I am taking an online statistics course and I understand how to calculate the necessary sample size for a hypothesis test.
I am using an online calculator like http://www.evanmiller.org/ab-testing/sample-size.html or python like this https://stackoverflow.com/questions/15204070/is-there-a-python-scipy-function-to-determine-parameters-needed-to-obtain-a-ta
From what I understand, this gives me the minimum sample size for each group - control and treatment.
However, if I am designing a test and I have a total sample size of 30,000; how do I calculate how large the control vs. the treatment group should be.

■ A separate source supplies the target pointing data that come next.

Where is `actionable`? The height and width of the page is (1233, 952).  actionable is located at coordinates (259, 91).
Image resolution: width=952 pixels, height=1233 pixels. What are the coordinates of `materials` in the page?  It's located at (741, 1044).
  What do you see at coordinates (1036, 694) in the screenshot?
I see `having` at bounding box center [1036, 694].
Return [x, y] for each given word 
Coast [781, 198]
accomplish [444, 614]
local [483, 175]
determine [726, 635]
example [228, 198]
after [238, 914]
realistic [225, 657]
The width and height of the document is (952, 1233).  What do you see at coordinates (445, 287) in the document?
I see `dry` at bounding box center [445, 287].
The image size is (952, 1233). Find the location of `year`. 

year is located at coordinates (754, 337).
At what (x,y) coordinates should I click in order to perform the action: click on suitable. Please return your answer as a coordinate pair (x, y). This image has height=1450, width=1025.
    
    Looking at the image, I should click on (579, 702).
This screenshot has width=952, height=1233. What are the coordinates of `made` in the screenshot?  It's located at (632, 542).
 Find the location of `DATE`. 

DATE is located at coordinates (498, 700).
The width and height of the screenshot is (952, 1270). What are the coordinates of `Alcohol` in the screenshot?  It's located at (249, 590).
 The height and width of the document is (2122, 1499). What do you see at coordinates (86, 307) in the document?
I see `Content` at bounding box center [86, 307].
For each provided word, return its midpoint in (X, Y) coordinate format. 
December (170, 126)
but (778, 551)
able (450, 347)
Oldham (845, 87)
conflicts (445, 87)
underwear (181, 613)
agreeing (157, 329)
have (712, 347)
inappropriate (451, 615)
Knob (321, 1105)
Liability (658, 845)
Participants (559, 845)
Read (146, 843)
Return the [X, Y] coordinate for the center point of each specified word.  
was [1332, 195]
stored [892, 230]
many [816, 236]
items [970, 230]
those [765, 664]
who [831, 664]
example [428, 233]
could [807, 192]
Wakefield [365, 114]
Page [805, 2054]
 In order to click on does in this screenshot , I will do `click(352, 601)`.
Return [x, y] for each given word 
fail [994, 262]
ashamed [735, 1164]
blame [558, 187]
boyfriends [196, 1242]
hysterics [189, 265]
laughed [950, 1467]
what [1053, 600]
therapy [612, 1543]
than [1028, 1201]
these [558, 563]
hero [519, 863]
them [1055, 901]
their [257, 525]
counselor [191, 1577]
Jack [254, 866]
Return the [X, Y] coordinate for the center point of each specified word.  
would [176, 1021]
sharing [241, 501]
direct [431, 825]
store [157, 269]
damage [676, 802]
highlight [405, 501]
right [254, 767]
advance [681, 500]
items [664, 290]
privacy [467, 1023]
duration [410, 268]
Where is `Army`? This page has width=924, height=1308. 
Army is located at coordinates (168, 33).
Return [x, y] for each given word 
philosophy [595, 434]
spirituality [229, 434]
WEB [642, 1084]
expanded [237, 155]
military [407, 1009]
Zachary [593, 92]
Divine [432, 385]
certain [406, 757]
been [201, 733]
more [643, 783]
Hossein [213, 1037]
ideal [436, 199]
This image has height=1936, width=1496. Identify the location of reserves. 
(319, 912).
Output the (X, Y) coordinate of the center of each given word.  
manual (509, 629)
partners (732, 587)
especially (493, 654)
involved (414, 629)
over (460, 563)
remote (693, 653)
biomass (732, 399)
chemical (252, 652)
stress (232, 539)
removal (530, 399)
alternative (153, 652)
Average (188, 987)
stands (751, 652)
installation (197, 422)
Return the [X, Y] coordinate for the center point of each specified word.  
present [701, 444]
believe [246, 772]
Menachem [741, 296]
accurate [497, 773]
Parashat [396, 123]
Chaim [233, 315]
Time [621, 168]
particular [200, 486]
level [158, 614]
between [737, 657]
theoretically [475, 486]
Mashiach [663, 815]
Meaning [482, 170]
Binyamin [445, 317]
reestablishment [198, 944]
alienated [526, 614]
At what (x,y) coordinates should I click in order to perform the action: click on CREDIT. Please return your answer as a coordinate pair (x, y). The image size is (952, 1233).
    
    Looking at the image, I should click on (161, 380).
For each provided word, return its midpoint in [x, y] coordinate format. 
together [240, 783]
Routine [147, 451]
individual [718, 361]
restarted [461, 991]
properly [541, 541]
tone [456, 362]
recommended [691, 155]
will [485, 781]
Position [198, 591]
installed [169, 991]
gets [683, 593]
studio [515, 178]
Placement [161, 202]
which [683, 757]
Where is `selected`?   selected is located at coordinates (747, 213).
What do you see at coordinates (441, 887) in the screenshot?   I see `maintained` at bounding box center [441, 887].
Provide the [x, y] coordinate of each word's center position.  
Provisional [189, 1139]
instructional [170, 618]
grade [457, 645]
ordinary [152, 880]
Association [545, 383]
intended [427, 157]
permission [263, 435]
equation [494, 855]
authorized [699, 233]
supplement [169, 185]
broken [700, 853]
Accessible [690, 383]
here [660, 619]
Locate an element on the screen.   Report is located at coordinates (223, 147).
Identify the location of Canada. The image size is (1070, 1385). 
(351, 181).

I understand that the treatment group needs to be the minimum sample size I calculated before and I am reading that generally the 50/50 split leads to the highest statistical power, but how can I show this with a calculation. I have been googling it unsuccessfully, so even a link to the correct approach would be greatly appreciated.
This is the closest I found https://janhove.github.io/design/2015/11/02/unequal-sample-sized, but I wasn't able to extract the correct formula.
I found this helpful cross-validated answer Is a large control sample better than a balanced sample size when the treatment group is small? ; but I am still unsure how to calculate the best ratio between control and treatment group if I have a given total sample size. (or how to prove that the 50/50 split has the highest statistical power)
I also found this great answer Treatment and Control group, the sample size, but it applies to a different industry. The hypothesis test I am designing is in the industry of online user behavior psychology.
Thank you very much in advance for any hint in the right direction (even just the correct terminology I can search for).